Closed murraycutforth closed 6 months ago
Okay @ipoole, @SimonFisher92, if you guys want to run the download script (renamed to src/download/main.py) I think it's working but I can't test it any longer as I've run out of requests for the month. The requirements.txt should be up to date and the only other thing you need to do is add a small local config file called "config.json" with your credentials inside:
{
"client_id": "..",
"client_secret": "..."
}
If this works for you guys I'll start a PR to merge it into master.
I've added code to get all 13 bands, the CLS mask, SNW and CLD probabilities, and pixel heights from a digital elevation map which conveniently is also accessible through the copernicus data hub!
The code stores the arrays as .npy files, and also outputs pngs for convenient browsing. Here is example data (beinn a bhuird, 2nd July 2018):
RGB image:
digital elevation map:
I've uploaded all data for beinn a bhuird from 2018-2022 here: https://www.dropbox.com/scl/fo/1a5axf6an3yh8g2npbml8/h?rlkey=7lokur69l91t3brkd4pt8jaqg&dl=0
However, now that I'm looking more closely it appears that the L2A data (the masks) doesn't line up with the L1C data (the raw band values), and I don't know why. Seems like this needs a bit more investigation..
I've looked again, and I must have been mistaken as it does look like all the masks do correspond to the band data, but very occasionally there is no L2A mask for the L1C image- maybe their L2A processing fails occasionally?

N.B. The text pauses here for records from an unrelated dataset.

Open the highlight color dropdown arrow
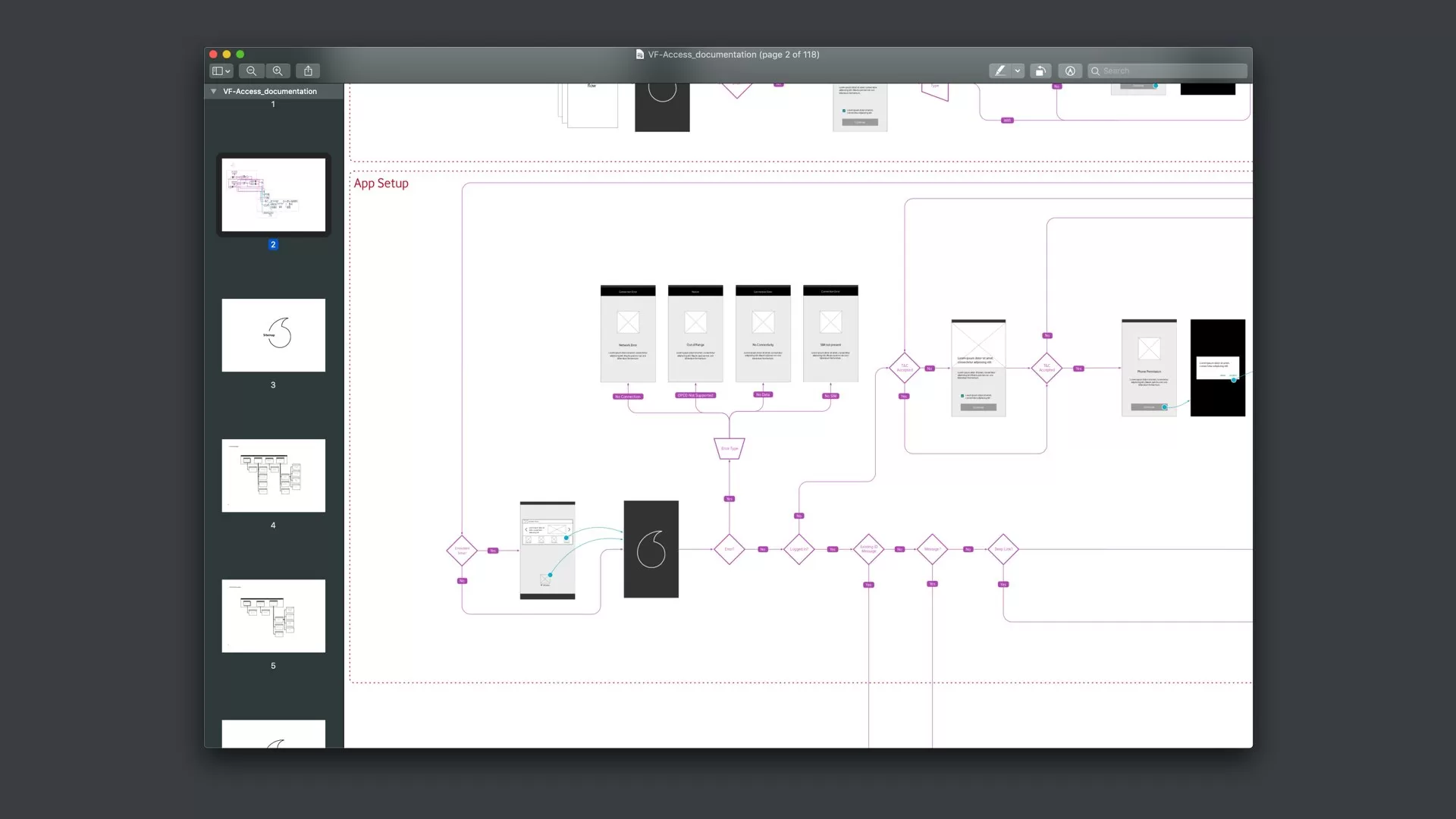The width and height of the screenshot is (1456, 819). click(x=1018, y=71)
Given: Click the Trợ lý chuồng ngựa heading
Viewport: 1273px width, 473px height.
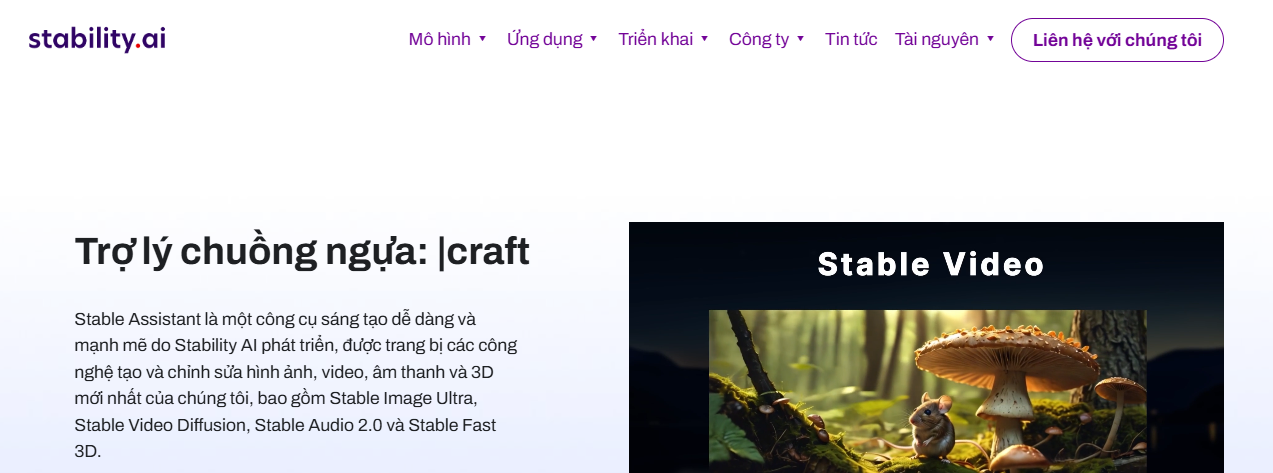Looking at the screenshot, I should (250, 251).
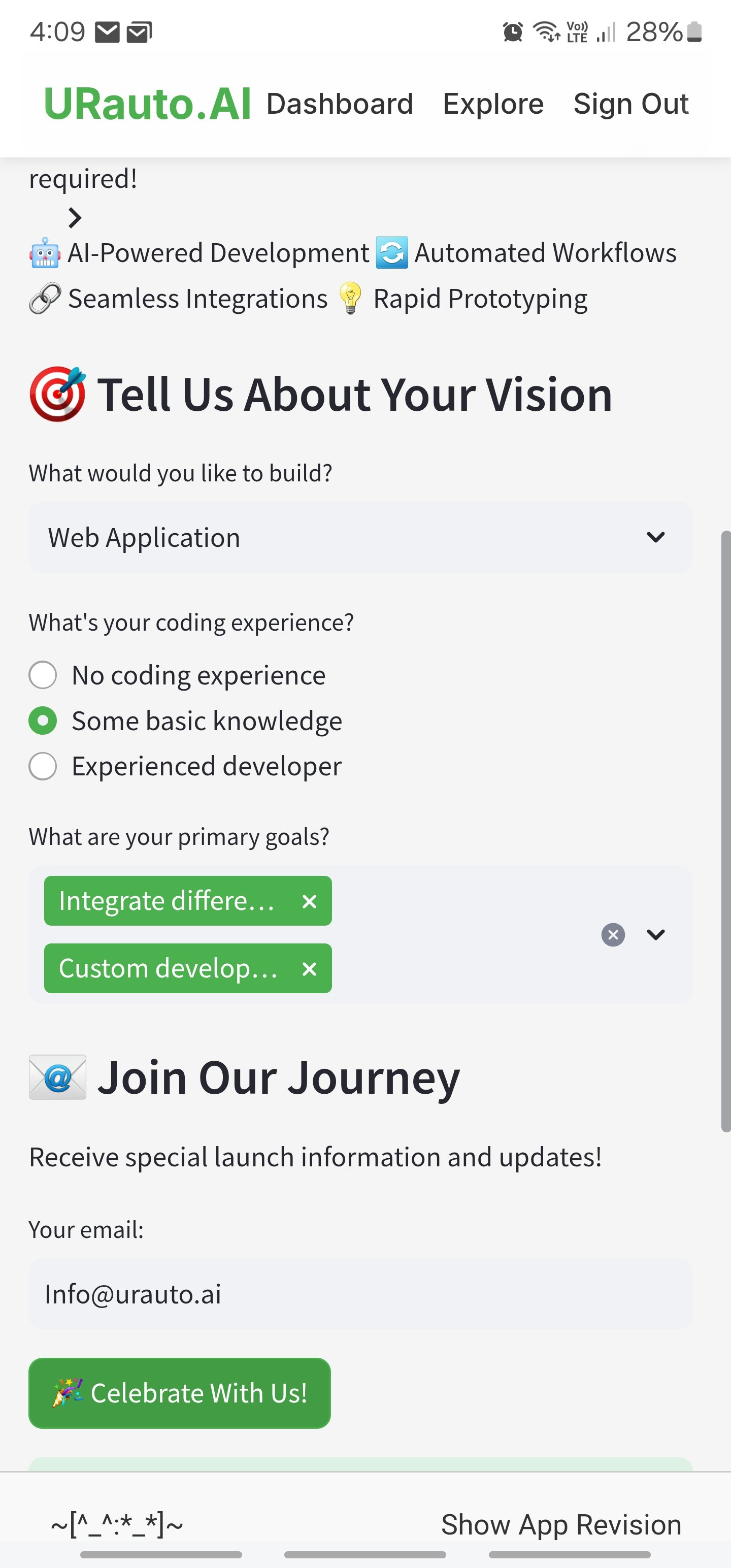This screenshot has height=1568, width=731.
Task: Tap the alarm clock status icon
Action: 513,31
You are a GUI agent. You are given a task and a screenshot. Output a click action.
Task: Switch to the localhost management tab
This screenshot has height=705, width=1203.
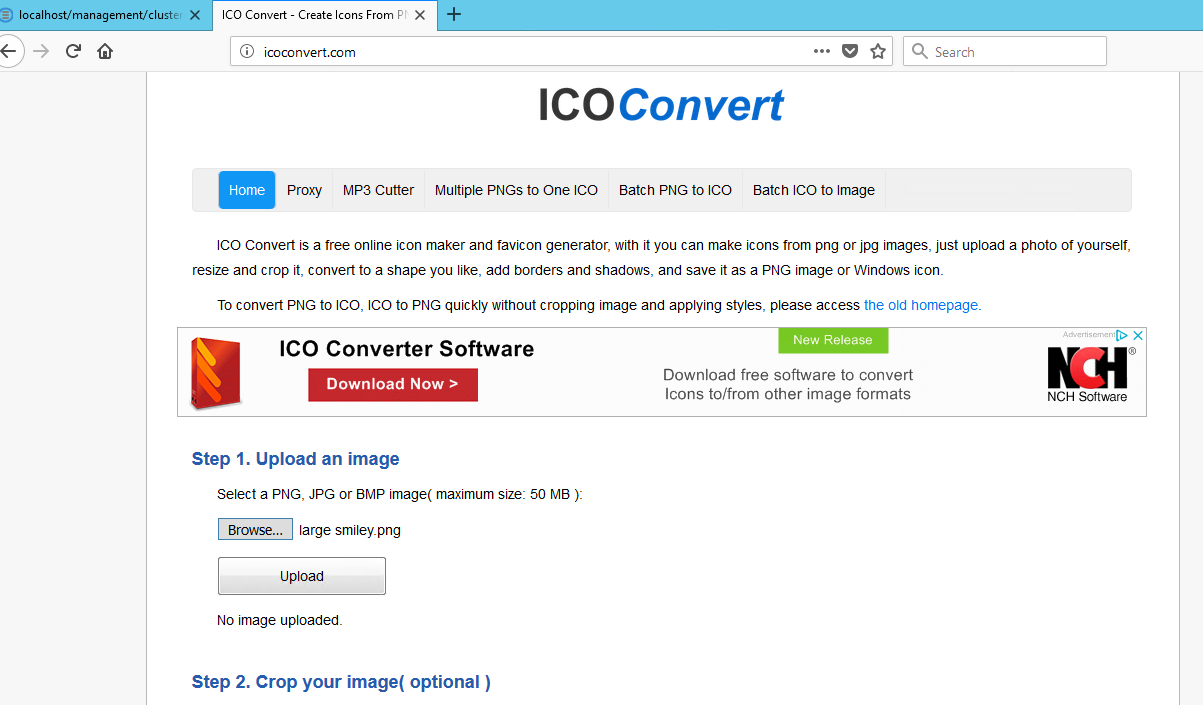pos(100,15)
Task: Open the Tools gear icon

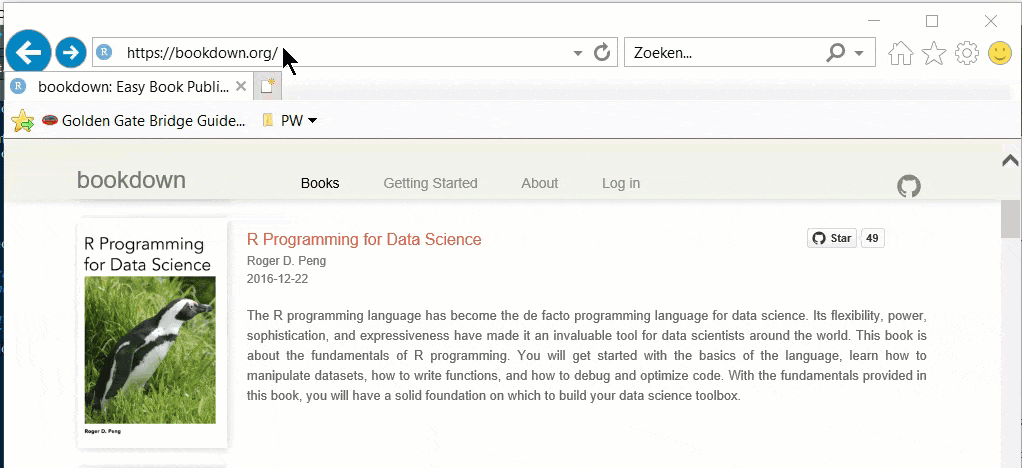Action: pos(966,53)
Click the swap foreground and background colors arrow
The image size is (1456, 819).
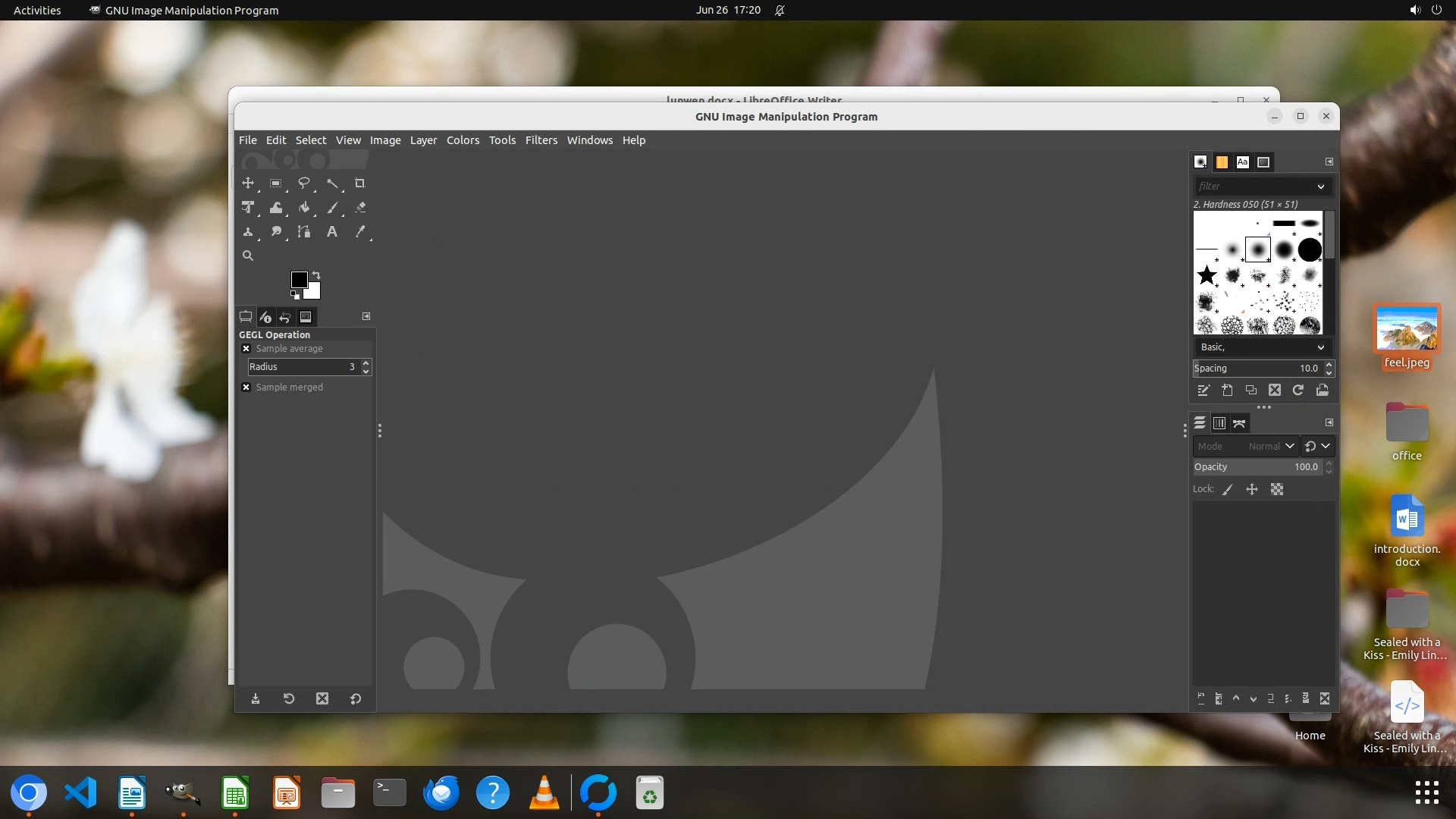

Anyway all the data I've downloaded (all patches, 2018-2022) I've made available on dropbox here: https://www.dropbox.com/scl/fo/m31xb8eaz1su3ts77nfi5/h?rlkey=dttzxerq0bqoq4vk7isf776z4&dl=0
Thanks Murray, I'm downloading the data from Dropbox now, one patch at a time... I'll use this data to make a start on a sklearn pipeline for pixel level classification. Let me know when you have a PR for me to look at, to get your code onto master. Ian.
Super human effort Murray, that is simply wonderful, amazing progress all round from the team.
Ian, I will make you some ground truth (not much, just something to get you started). Is a ground truth mask like what I showed you before ok? I can do a decent amount of images later today (my PhD friends are graduating so it will be after that).
I know you're doing pixel level classification, so just checking you could mould a mask like what I showed you, to good use?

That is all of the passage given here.